STATED GOAL
Print every one of the items below verbatim, line for line.

** start of MATERIAL TO PROCESS **

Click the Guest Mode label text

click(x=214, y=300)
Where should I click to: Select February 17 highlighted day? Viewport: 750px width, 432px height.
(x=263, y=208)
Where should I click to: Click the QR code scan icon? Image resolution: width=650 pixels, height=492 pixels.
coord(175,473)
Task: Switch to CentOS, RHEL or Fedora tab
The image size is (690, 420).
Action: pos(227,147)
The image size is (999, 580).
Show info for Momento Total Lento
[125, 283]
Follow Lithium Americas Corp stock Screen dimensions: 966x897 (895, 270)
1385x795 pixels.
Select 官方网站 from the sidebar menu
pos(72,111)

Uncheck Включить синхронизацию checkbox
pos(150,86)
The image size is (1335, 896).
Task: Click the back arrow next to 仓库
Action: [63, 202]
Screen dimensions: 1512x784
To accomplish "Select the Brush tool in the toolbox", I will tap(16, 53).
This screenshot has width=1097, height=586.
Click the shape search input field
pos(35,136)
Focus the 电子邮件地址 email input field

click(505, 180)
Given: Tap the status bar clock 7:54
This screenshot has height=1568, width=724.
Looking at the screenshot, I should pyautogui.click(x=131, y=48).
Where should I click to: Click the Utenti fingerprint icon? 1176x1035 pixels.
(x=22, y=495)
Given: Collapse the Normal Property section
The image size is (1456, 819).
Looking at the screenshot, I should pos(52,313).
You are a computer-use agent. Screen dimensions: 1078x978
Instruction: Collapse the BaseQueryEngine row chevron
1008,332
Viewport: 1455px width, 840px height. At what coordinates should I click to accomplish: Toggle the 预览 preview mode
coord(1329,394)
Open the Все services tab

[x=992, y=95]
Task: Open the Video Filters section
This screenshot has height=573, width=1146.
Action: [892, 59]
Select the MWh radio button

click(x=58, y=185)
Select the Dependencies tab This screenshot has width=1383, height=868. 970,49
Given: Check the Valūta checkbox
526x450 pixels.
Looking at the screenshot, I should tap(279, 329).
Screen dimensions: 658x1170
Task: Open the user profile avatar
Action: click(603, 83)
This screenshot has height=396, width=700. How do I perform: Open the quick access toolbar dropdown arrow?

** end of MATERIAL TO PROCESS **

REPLY TO THE EXERCISE
Click the Guest Mode label text

click(x=214, y=300)
Where should I click to: Select February 17 highlighted day? Viewport: 750px width, 432px height.
(x=263, y=208)
Where should I click to: Click the QR code scan icon? Image resolution: width=650 pixels, height=492 pixels.
coord(175,473)
Task: Switch to CentOS, RHEL or Fedora tab
The image size is (690, 420).
Action: pos(227,147)
The image size is (999, 580).
Show info for Momento Total Lento
[125, 283]
Follow Lithium Americas Corp stock Screen dimensions: 966x897 (895, 270)
1385x795 pixels.
Select 官方网站 from the sidebar menu
pos(72,111)

Uncheck Включить синхронизацию checkbox
pos(150,86)
The image size is (1335, 896).
Task: Click the back arrow next to 仓库
Action: [63, 202]
Screen dimensions: 1512x784
To accomplish "Select the Brush tool in the toolbox", I will tap(16, 53).
This screenshot has width=1097, height=586.
Click the shape search input field
pos(35,136)
Focus the 电子邮件地址 email input field

click(505, 180)
Given: Tap the status bar clock 7:54
This screenshot has height=1568, width=724.
Looking at the screenshot, I should pyautogui.click(x=131, y=48).
Where should I click to: Click the Utenti fingerprint icon? 1176x1035 pixels.
(x=22, y=495)
Given: Collapse the Normal Property section
The image size is (1456, 819).
Looking at the screenshot, I should pos(52,313).
You are a computer-use agent. Screen dimensions: 1078x978
Instruction: Collapse the BaseQueryEngine row chevron
1008,332
Viewport: 1455px width, 840px height. At what coordinates should I click to accomplish: Toggle the 预览 preview mode
coord(1329,394)
Open the Все services tab

[x=992, y=95]
Task: Open the Video Filters section
This screenshot has height=573, width=1146.
Action: [892, 59]
Select the MWh radio button

click(x=58, y=185)
Select the Dependencies tab This screenshot has width=1383, height=868. 970,49
Given: Check the Valūta checkbox
526x450 pixels.
Looking at the screenshot, I should tap(279, 329).
Screen dimensions: 658x1170
Task: Open the user profile avatar
Action: click(603, 83)
This screenshot has height=396, width=700. How do I perform: Open the quick access toolbar dropdown arrow?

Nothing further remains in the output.